Like a good wine or an old cheese, comparative research on democratisation is often described as a ‘mature’ academic literature and, as such, one that can lay claim to have accumulated some real knowledge about one of the central trends in global politics over last two centuries or so. Leonardo Morlino’s new book Changes for Democracy: Actors, Structures, Processes, however, warns that even such cautious satisfaction is not in order.
There has, he suggests, been high-level theorising of institutional change and empirical research with quantitative research preoccupied with operationalization tends to produce simplistic variable-driven theories. Regionally oriented approaches to democratisation –beginning with the ‘transition’ approaches developed by O’Donnell and other Latin Americanists in 1970s – however, get the lowest marks for offering ‘questions but not theoretical results’ heralding a ‘…retreat from theory or a fear of developing a theory… ’ .

- TASK:
Continue the passage about Leonardo Morlino's book on democratization, starting right after its final sentence.

- STORED RECORDS:
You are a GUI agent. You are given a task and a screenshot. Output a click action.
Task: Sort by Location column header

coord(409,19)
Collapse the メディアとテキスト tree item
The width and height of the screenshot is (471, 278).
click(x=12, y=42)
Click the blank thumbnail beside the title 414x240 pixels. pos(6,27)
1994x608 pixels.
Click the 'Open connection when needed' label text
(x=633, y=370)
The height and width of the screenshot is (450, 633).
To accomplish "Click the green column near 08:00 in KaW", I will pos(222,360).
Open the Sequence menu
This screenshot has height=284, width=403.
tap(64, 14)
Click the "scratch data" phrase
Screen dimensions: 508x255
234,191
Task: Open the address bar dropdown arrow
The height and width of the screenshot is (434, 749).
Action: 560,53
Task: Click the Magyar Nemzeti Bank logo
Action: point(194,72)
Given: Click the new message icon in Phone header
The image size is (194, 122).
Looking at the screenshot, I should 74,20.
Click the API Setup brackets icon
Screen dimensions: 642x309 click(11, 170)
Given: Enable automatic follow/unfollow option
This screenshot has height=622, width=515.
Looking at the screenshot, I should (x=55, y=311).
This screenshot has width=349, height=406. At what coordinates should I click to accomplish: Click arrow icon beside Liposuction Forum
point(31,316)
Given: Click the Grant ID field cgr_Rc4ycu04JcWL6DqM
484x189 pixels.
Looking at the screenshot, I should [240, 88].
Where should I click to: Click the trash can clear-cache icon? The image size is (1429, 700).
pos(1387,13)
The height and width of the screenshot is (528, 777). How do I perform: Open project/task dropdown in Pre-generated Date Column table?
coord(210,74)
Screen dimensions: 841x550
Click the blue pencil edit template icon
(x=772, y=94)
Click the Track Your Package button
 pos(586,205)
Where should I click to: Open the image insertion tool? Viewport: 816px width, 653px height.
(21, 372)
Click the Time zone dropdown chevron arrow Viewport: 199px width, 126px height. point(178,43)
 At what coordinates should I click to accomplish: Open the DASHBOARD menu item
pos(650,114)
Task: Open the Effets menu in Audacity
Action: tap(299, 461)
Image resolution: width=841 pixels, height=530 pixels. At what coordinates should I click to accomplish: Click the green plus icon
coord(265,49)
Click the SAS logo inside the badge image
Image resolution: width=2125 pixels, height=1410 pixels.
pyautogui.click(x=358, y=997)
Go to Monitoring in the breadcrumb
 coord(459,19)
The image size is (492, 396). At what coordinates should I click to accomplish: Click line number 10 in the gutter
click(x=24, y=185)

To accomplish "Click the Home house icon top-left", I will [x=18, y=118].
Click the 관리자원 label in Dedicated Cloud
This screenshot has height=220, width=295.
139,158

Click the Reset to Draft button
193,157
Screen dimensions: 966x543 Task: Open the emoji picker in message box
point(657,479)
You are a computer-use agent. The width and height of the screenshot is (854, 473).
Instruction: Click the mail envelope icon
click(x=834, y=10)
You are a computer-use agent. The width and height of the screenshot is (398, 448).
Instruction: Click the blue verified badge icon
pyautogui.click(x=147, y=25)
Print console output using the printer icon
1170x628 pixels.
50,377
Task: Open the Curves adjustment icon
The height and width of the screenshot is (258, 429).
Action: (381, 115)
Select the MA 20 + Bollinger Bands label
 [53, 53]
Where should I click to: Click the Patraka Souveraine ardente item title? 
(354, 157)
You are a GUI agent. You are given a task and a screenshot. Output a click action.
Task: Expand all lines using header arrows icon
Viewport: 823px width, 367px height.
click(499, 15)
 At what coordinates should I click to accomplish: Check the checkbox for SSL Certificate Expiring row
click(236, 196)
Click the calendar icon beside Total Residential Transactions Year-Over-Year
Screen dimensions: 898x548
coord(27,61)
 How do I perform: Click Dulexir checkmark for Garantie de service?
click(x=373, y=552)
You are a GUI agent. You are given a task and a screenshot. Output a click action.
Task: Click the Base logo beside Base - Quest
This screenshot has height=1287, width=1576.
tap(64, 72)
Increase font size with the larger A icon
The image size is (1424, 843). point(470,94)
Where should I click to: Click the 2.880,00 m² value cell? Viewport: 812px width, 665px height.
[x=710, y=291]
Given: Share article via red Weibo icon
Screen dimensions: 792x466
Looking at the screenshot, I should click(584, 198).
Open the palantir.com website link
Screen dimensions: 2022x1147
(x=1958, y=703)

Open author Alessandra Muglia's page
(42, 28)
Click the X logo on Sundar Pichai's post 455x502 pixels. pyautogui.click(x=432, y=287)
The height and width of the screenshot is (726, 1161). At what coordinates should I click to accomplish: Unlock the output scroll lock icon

- WRITTEN ANSWER:
Morlino’s wide-ranging book which – sometimes rather awkwardly – mixes literature review, empirical analysis and discusses concepts tries to correct this with an ambitious three-part reflection seeking to identify underlying mechanisms of democratisation. It takes in definitions of democracy (and illiberal democracy); phases of democratisation and democratic ‘anchors’ and the question of deepening democracy once established.
The book is in some ways a rather untidy and frustrating read. Parts of the discussion, seemed laboured and the book shifts frustratingly between recapitulation and revision of conventional approaches such Dahl’s minimal definition of procedural democracy to much more novel insights. In the end in its own terms, however, its does deliver picking out three key shared mechanisms of democratisation: learning as the main motor transition; ‘anchoring’ mechanisms as key to consolidation; and the fact that the good qualities of good democracies tend to converge, rather than being brutally traded-off.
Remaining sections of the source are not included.